Pew Center study finds that most Hispanic Americans "remain largely disconnected from the Internet."
By Larisa Thomason
Hispanic Americans are the fastest growing minority group in the United States, but they don’t access the Internet in numbers equal to their size. A joint study titled “Latinos Online” by the Pew Hispanic Center and the Pew Internet and American Life Project found that only 56% of Latinos regularly use the Internet. Comparatively, 71% of non-Hispanic white Americans are regular users.
The study also found that length of residence, education, and language largely determines Internet use among Latinos. For example, the summary section notes the following statistics:
- 78% of Latinos who are English-dominant and 76% of bilingual Latinos use the Internet, compared with 32% of Spanish-dominant Hispanic adults.
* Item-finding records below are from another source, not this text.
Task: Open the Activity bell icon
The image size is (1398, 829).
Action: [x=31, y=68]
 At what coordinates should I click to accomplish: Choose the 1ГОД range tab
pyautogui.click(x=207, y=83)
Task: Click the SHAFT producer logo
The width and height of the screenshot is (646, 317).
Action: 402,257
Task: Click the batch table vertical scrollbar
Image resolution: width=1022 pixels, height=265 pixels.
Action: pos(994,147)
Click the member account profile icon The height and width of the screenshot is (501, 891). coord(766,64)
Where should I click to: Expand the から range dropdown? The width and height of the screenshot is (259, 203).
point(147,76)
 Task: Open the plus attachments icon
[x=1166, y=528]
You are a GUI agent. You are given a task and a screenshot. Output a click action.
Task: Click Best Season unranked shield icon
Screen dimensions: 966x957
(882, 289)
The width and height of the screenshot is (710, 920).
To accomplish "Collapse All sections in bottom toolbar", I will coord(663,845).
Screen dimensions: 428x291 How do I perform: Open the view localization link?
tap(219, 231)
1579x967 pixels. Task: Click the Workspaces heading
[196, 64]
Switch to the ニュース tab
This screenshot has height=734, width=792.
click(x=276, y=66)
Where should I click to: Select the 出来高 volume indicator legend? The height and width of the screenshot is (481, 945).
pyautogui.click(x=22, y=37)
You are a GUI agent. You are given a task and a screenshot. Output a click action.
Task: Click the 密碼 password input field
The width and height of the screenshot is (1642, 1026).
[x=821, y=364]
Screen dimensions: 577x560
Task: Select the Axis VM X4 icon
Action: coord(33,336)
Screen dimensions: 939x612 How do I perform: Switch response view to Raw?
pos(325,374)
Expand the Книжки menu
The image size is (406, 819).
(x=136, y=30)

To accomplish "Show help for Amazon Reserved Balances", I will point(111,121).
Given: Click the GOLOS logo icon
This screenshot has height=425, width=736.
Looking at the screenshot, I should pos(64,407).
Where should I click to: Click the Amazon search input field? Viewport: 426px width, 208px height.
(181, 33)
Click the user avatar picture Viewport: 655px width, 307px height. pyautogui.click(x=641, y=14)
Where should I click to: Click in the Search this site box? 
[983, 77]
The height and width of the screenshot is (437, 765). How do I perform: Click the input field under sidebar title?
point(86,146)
- 80% of second-generation Latinos, the sons and daughters of immigrants, go online, as do 71% of third-generation Latinos.
- 89% of Latinos who have a college degree, 70% of Latinos who completed high school, and 31% of Latinos who did not complete high school go online.
So, does this mean that Web site owners who spent time and money creating good, usable Spanish language pages and Hispanic-oriented content to their Web sites have wasted the effort? No.
They should probably congratulate themselves for being ahead of the curve. The Hispanic population is growing rapidly, which means an increase in absolute numbers of users – even if the percentage remains the same.
However, the statistics cited in the Pew survey lead me to believe that the current 56% overall total should rise sharply in the next decade (or sooner). If for no other reason than the population of second and third-generation Latino Americans will increase as the current generation raises families.
As a relatively youthful, fast-growing segment of the population, Hispanic Americans are an attractive demographic segment. As you develop new content for your Web site, maybe it’s time to consider appealing to this market.
That doesn’t mean you have to start developing a complete Spanish-language mirror of your site. Instead, review culturally relevant ways you can appeal to the market. Maybe that does mean offering some Spanish-language pages, acknowledging more diverse holidays, or modifying your merchandise offerings. It depends on your target audience and their preferences.
A key component of usability is readability and, by extension, the ability of your audience to understand the content offered. Make sure that you and your target market (literally) speak the same language!